O modo de ataque fará a potência dos carros aumentar de 200 para 225 kw uma vez que eles passem por uma zona de ativação offline - essa, sim, esclarecida uma hora antes da corrida. O objetivo, com a mudança de dinâmica, é apimentar as estratégias e situações de ultrapassagem.

As primeiras imagens do novo carro da Jaguar na Fórmula E (Foto: Divulgação/Jaguar)




De acordo com a revista inglesa 'Autosport', a principal motivação para esconder as particularidades do modo de ataque antes de cada prova é evitar que equipes e pilotos simulem para chegar à melhor forma de usar antes dos ePs. 

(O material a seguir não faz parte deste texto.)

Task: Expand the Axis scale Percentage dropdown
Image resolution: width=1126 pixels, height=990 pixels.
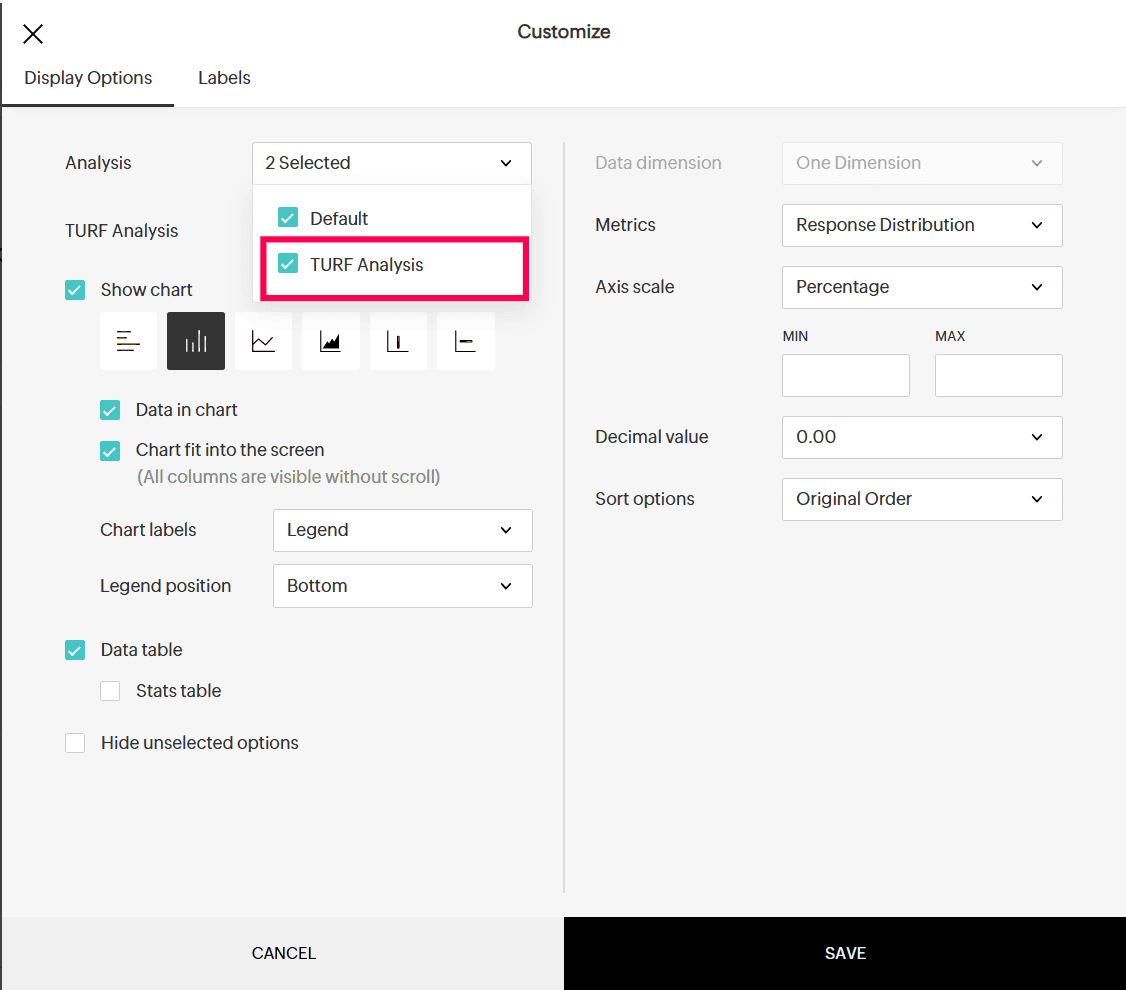Action: point(921,287)
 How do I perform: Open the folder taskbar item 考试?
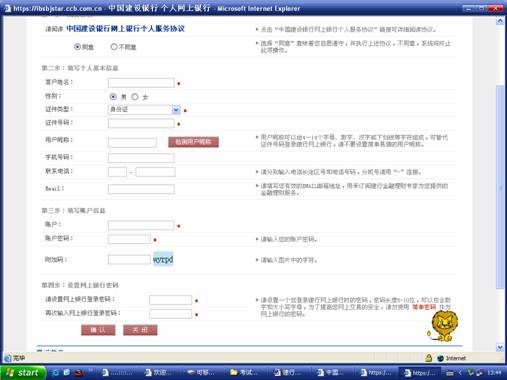245,372
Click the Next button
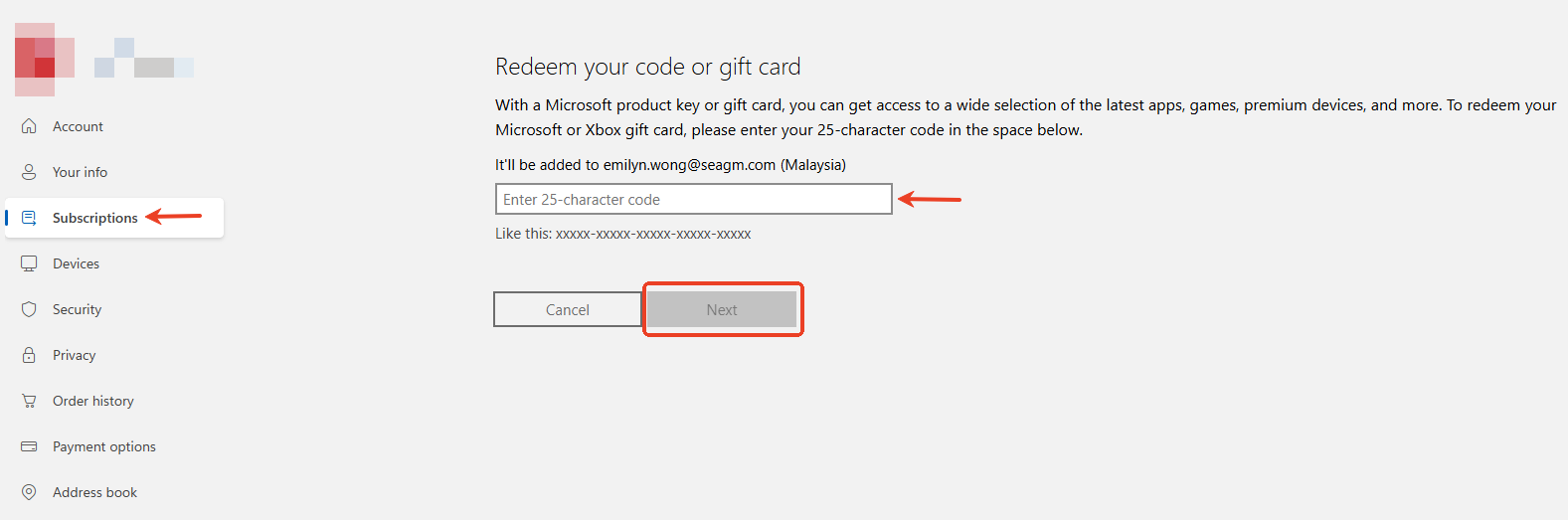 722,309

A expectativa é que o total de uso do modo de ataque em cada corrida seja de oito minutos divididas em diferentes números de tempo. "Quatro momentos de dois minutos, dois momentos de quatro minutos ou um momento de oito minutos", sugeriu a revista. 

O que se sabe é que o modo de ataque jamais será aberto para as duas primeiras voltas da corrida. 

Ad Diriyah recebe o começo da temporada (Foto: FE)





FanBoost

Outra mudança confirmada após a reunião do Conselho Mundial da FIA, realizada na cidade russa de São Petersburgo, foi a expansão do FanBoost. O sistema que premia os pilotos com público mais assíduo na votação agora vai premiar cinco nomes em vez de três.

Os eleitos vão receber 25 kw extra de potência para usar durante a segunda metade da prova, nunca nos primeiros 22 minutos. A votação só vai abrir seis dias antes de cada etapa.

Uma última mudança confirmada pelo Conselho Mundial é o uso de luvas biométricas pelos pilotos, algo já obrigatório na F1. As novas luvas possuem sensores que medem a oximetria do pulso dos pilotos, bem como outras informações sobre a condição dos pilotos durante as corridas ou no momento de um acidente.